-- Texte à lire --
┏━━
La chute de Tripoli a fait espérer aux « rebelles » et à leurs âmes occidentales qu'ils allaient mettre la main sur celui que tout le monde appelle le « Dictateur ». Mais un dictateur qui, soit dit en passant n'est peut-être pas plus dictateur que les Eyadema, Wade, Compaoré, Biya, ces vaches sacrées du pré français ; ou même les Castro, les Kim, les Thein de la Birmanie, ou même Jintao, président de la Chine, toutes personnes ou régimes qui ne sont pas vraiment des modèles de démocrate mais dont personne aux États-Unis, en France ou à l'OTAN et dans le système impérialiste de l'Occident chrétien à l'arrogance ébouriffante, dont personne, disons-nous ne songe à en faire les têtes de Turc d'une croisade antidictatoriale mondialisée !
Mais tout cela est une autre histoire. Entre mensonges, iniquité, cynisme et intentions à peine voilé de pillage, on s'attaque à plus faible que soit ou à ceux qui n’ont personne pour les défendre. Mais le fait est là. Tripoli tombe et le maître de Tripoli reste introuvable. Cette échappée, cette volatilité peut apparaître comme une déconvenue politique pour les soi-disant rebelles. Cependant que ceux que la recolonisation crapuleuse de l'Afrique attriste -en somme les vrais rebelles- peuvent s'en réjouir. Mais se réjouir que Kadhafi ne se soit pas rendu tout de suite c'est peut-être céder à une joie facile, grosse d’un dénouement fâcheux qui ferait peut-être le jeu des Blancs pilleurs. En effet, qui nous dit que la disparition provisoire du guide de la révolution libyenne n'arrange pas les assassins de la dignité africaine ? Qui nous dit que le fait de laisser courir Kadhafi ne relève pas d'une tactique savamment étudiée à l'aune de l'expérience de l'ingérence occidentale dans les nations périphériques ? Le précédent de Saddam Hussein est encore dans toutes les mémoires. Après plusieurs mois de cavale consécutive à la chute de Bagdad, le raïs irakien avait été délogé de son refuge tombal. Le visage hirsute, boutonneux envahi par une barbe de mille ans, un homme méconnaissable qui dégage le faciès idéal du criminel poursuivi, à mille lieues de l'image de bravoure et de dignité d'un résistant ou d’un chef d'État fût-il vaincu militairement. L'assassinat programmé de Saddam Hussein avait besoin d'une telle image qui le ferait apparaître sous son jour fautif, coupable, misérable et criminel. Cette image du criminel fugitif qu'on déterre de son trou comme un rat barbu vieilli, ranci et ratatiné, cette image correspondait à la figure idéale du despote sanguinaire qui refuse de voir en face son crime. Et la figure parfaite de la diabolisation symbolique qui justifie le projet de sa liquidation. Alors que si vêtu dans sa tenue de chef militaire, aux premières heures de sa défaite Saddam Hussein s'était rendu à l'armée américaine, il aurait montré de lui une image de dignité et de respect incompatible avec la diabolisation qui conditionnera son assassinat après un jugement sommaire et fantaisiste.
┗━━
-- Données fournies --
┏━━
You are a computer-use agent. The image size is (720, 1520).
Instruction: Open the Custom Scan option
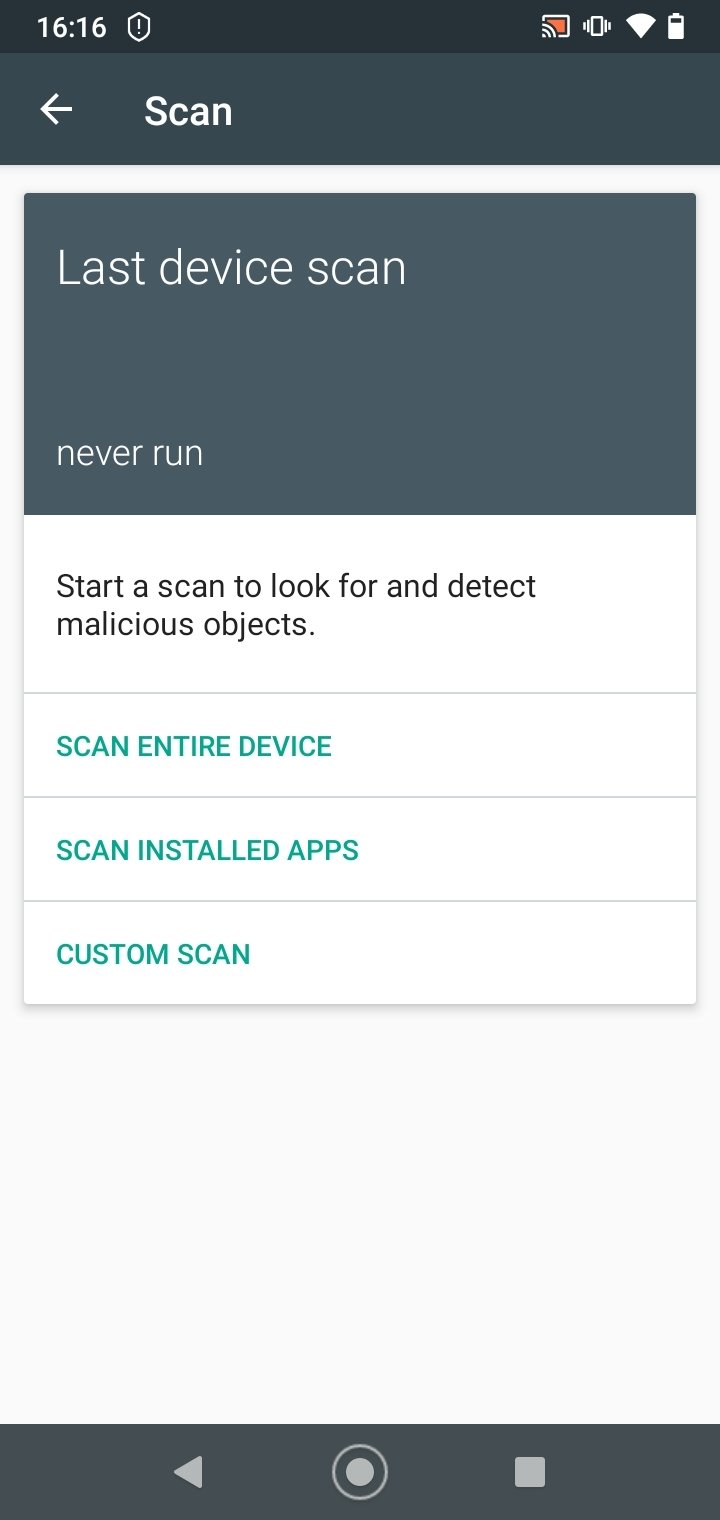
┗━━
-- Travail à faire --
**a)** D'après le texte sur la chute de Tripoli, combien de temps la cavale de Saddam Hussein a-t-elle duré après la chute de Bagdad ?
**b)** Rédigez la suite du texte sur la chute de Tripoli, à partir de sa dernière phrase.
Les données fournies n'interviennent pas dans ce travail.

-- Réponses --
**a)** Plusieurs mois.

**b)**
Dans cet ordre d'idées, la fuite de Kadhafi, le fait qu'il ne soit pas pris ou ne se soit pas rendu dans un Tripoli vaincu pouvait bien faire partie d'un plan de diabolisation nécessaire à sa liquidation. Le guide révolutionnaire de la Jamahiriya libyenne, l’auteur du livre vert de la révolution, au visage respirant la santé et la fierté aurait été difficile à présenter au monde comme un criminel convaincant. Mais après qu'il aura macéré dans sa cachette pendant quelques mois, après qu'il aura été soumis aux contraintes physiques de la clandestinité avec son lot de privations et de dureté ; après que son visage serait ridé et serait envahi par une barbe de bagnard, la presse des Blancs, fidèle à son rôle d’organe de désinformation au service du projet occidental de pillage de l’Afrique, cette presse du mensonge, du cynisme et de la domination de l’homme, se fera une immense joie de montrer urbi et orbi le Kadhafi traqué dans son apparence diabolique idéale. Accréditant à travers cette apparence de décrépitude et de déchéance non pas la souffrance d'un combattant pour la justice mais l’image diabolisée d'un despote sanguinaire qui ne mérite rien d'autre que d'être tué pour que la Libye puisse vivre libérée de son spectre, qui gêne tant l'occident chrétien capitaliste.
Tel est le piège qui guette Kadhafi ! Olorun maje kari !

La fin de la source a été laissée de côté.